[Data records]
=== Begin Enclosure ===

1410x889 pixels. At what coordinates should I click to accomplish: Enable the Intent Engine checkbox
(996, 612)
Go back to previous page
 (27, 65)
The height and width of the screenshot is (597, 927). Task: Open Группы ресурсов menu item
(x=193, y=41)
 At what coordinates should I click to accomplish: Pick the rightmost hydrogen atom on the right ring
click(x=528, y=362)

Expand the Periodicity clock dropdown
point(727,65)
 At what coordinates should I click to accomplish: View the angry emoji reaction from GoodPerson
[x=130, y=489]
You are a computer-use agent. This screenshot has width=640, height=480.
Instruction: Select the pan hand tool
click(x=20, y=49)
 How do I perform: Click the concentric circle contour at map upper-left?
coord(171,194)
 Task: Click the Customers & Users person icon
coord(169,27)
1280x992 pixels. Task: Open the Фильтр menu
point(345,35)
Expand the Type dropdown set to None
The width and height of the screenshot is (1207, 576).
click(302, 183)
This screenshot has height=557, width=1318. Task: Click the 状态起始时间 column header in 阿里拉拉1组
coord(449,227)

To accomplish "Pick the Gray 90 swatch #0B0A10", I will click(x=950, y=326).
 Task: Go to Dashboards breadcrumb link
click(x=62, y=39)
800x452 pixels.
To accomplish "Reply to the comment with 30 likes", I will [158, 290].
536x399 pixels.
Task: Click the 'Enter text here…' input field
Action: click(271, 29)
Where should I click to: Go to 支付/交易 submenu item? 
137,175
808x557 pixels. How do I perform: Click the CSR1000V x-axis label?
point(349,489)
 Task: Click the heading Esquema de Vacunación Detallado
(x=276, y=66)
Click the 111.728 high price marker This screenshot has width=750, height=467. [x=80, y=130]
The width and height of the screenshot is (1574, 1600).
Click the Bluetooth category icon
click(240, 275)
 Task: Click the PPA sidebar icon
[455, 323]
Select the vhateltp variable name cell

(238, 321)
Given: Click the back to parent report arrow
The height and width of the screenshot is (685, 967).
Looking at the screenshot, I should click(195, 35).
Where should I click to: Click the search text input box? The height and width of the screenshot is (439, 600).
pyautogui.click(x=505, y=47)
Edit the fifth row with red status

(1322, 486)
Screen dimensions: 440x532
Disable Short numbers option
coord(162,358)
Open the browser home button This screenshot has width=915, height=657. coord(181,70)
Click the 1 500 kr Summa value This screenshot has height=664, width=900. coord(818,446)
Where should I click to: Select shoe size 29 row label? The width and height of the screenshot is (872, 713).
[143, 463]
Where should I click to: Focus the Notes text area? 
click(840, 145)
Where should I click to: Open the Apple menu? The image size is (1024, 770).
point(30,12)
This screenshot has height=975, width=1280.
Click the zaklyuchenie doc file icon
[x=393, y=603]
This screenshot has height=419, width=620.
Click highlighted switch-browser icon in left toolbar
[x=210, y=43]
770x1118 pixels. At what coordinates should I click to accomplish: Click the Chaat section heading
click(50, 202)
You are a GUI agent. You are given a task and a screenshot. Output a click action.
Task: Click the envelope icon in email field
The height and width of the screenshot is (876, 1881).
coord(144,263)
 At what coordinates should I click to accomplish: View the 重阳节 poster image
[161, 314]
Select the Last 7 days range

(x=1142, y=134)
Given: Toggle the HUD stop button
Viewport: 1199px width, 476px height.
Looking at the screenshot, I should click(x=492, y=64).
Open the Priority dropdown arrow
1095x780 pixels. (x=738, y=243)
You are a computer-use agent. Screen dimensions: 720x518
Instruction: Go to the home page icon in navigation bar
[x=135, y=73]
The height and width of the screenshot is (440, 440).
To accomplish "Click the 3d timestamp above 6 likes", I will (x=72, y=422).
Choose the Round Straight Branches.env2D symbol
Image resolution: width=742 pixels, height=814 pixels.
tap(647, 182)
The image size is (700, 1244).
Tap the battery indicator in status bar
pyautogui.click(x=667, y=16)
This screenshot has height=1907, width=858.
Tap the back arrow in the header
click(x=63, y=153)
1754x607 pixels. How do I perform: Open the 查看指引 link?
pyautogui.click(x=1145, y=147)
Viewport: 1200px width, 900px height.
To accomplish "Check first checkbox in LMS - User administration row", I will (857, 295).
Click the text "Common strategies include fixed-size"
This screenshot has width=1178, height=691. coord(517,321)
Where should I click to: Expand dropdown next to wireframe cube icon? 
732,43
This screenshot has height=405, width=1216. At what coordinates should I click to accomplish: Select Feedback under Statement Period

=== End Enclosure ===

### [What you should do]
All lines above with the word "agent" need to be reported.

### [Answer to this task]
You are a computer-use agent. This screenshot has width=640, height=480.
You are a GUI agent. You are given a task and a screenshot. Output a click action.
You are a computer-use agent. Screen dimensions: 720x518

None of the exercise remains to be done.